◆ What needs to be done
Exclude pictures; retype the lines below from the line containing "Click the numbered-list" through the end of the records, both ends kept.

◆ Dataset entries
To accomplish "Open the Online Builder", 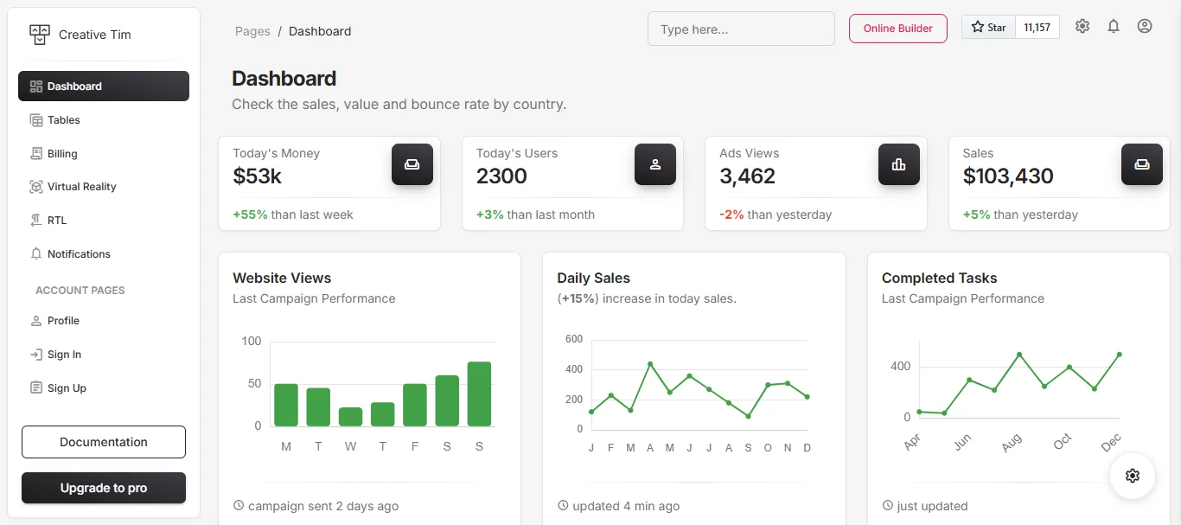I will (x=897, y=28).
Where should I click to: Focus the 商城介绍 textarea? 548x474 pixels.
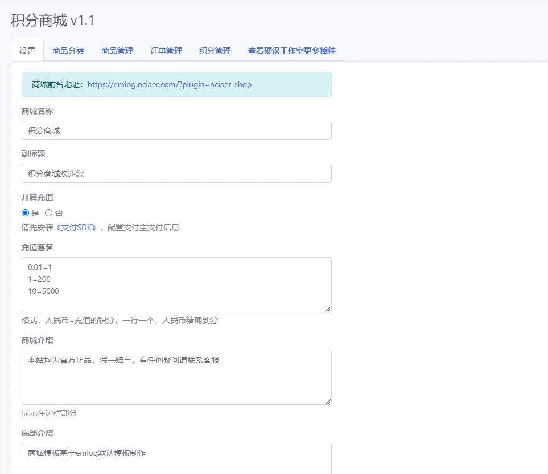click(x=176, y=378)

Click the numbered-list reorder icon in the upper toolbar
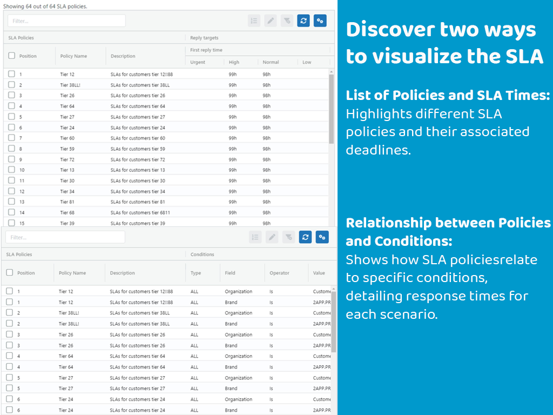point(254,21)
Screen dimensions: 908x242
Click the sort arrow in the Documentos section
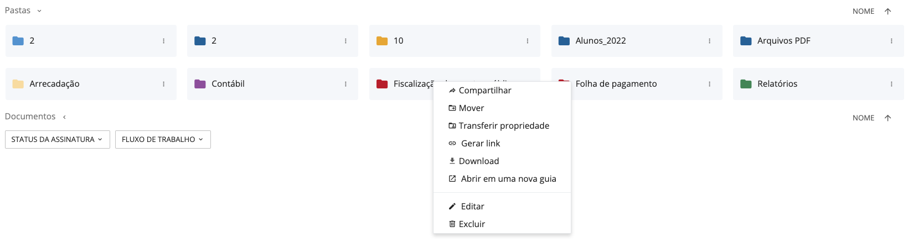point(888,118)
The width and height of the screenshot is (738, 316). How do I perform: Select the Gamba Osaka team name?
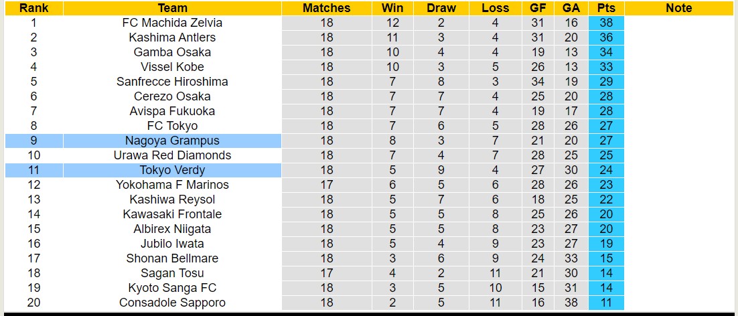pyautogui.click(x=172, y=52)
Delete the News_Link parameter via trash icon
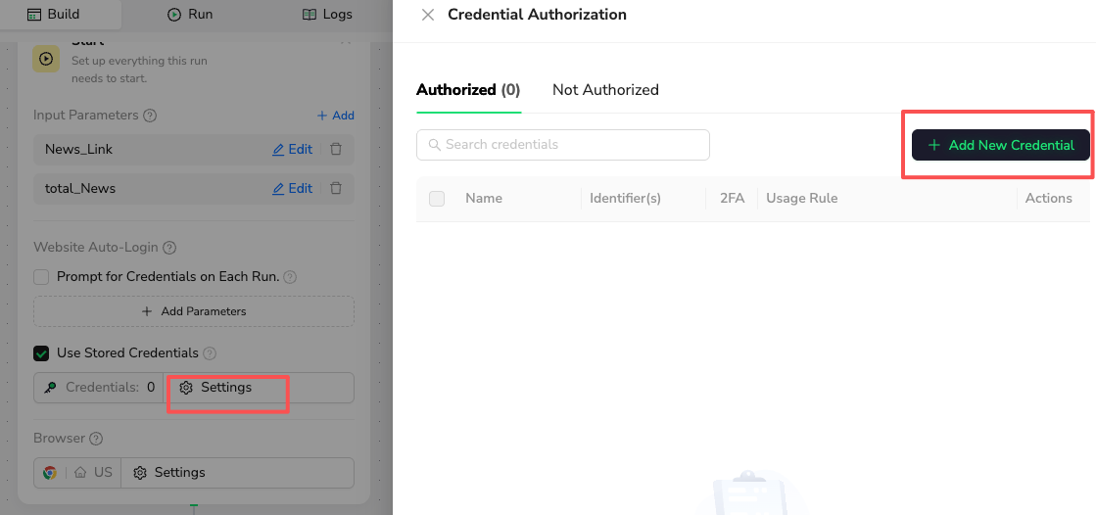Screen dimensions: 1096x515 click(336, 150)
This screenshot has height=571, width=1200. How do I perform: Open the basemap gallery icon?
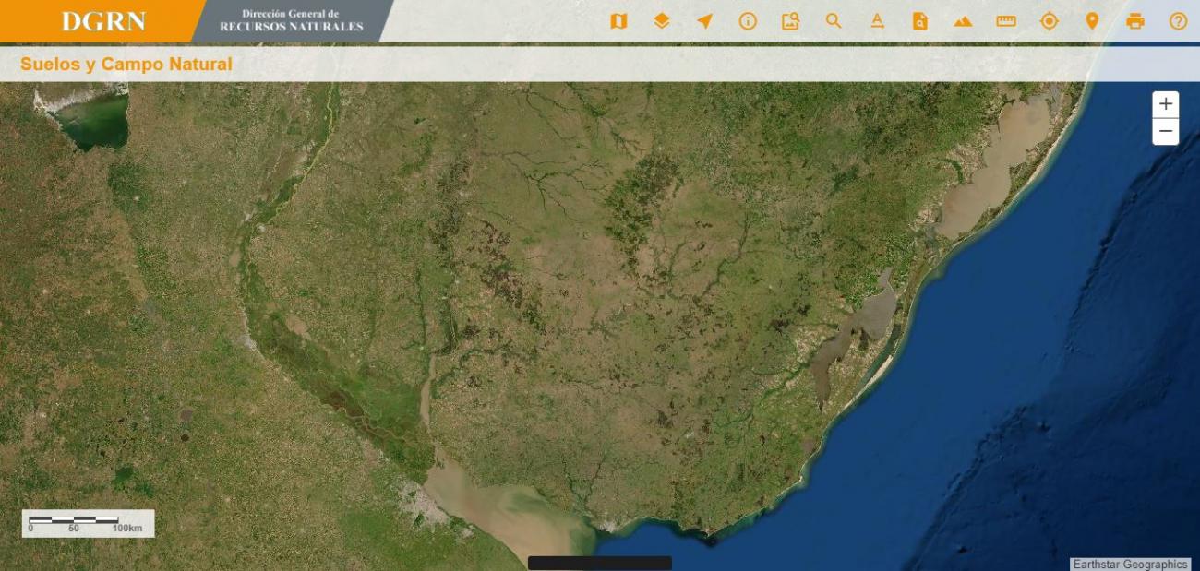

◆ Solution below
Click the numbered-list reorder icon in the upper toolbar
point(254,21)
Screen dimensions: 908x242
Click the sort arrow in the Documentos section
point(888,118)
The width and height of the screenshot is (738, 316). How do I perform: Select the Gamba Osaka team name?
pyautogui.click(x=172, y=52)
Delete the News_Link parameter via trash icon
Screen dimensions: 1096x515 click(336, 150)
This screenshot has height=571, width=1200. How do I perform: Open the basemap gallery icon?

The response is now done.